High performance peartree utilizing graph-tool for network analysis – kuan butts

High performance peartree utilizing graph-tool for network analysis


styled

Introduction

This is the second post in a two part series regarding the implementation of graph-tool in an environment where it can interact with a peartree network graph. To learn more about how the installation was performed, please see this blog post for the installation notes.

The purpose of this post is to describe how to take a peartree network and convert it to a graph-tool object. This means transferring over all nodes and edges and all attributes related to each. If you google how to do this (with a query like “convert networkx graph to graph-tool”), the best result will be this terrific blog post from a little over 2 years ago (middle of 2016).

While this post is a great (the author back then also acknowledged what a PIA it was to set up, stating: “It’s a bear to get setup, but once you do things get pretty nice. Moving my network viz over to it now!” - link to Tweet), it’s in Python 2 and some aspects of graph-tool have changed slightly.
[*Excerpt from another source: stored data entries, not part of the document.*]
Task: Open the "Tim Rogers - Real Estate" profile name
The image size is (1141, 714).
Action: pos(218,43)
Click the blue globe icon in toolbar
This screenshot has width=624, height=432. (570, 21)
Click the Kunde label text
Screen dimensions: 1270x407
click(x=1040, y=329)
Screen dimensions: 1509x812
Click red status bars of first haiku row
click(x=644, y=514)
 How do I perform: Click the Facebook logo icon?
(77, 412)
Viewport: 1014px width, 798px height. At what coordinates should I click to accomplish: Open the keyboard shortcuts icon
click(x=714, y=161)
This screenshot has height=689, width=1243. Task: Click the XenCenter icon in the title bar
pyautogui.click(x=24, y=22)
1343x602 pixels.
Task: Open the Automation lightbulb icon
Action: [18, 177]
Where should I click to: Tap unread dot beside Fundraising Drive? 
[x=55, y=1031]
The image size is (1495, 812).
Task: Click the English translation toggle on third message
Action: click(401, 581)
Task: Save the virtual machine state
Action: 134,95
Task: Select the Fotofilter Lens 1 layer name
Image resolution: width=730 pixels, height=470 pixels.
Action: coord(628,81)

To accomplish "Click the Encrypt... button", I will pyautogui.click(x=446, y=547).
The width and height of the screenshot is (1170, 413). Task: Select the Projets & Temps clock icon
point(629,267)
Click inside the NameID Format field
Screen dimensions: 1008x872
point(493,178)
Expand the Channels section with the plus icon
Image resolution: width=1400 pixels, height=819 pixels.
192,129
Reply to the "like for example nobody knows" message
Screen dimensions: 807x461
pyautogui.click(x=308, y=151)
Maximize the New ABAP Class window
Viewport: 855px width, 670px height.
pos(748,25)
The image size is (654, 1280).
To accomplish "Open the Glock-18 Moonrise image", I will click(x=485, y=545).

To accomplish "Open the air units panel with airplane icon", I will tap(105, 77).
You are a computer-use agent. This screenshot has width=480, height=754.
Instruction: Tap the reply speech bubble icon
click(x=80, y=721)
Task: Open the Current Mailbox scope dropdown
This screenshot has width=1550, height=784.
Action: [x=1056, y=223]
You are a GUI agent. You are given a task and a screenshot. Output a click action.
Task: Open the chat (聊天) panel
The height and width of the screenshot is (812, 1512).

Advantage of peartree on graph-tool

graph-tool is much faster than NetworkX at evaluation. NetworkX implements graph-algorithms in pure Python and thus trades perforamnce for ease of use. On more complex networks, performance hits can make iterative development difficult or impossible. graph-tool frees up operations to take advantage of parallelization, as well as the traditional advantages of lower level code to perform computation-intensive operations more quickly and efficiently than pure Python approaches.

Let’s look at an example. A common measure of a graph that I perform is the evaluation of betweenness centrality. Here are the results of performing this operation on an identical graph, once in NetworkX and once in graph-tool:

Stats for network graph being evaluated:

  • Nodes: 4,969
  • Edges: 5,554

Performance on NetworkX: 2min 34s Performance on graph-tool: 756 ms

Relative performance gain for this graph: 203,703.7% faster.

Clearly, graph-tool is the winner in this comparison. For more details on graph-tool’s performance, be sure to check out the project’s own documentation on this, here.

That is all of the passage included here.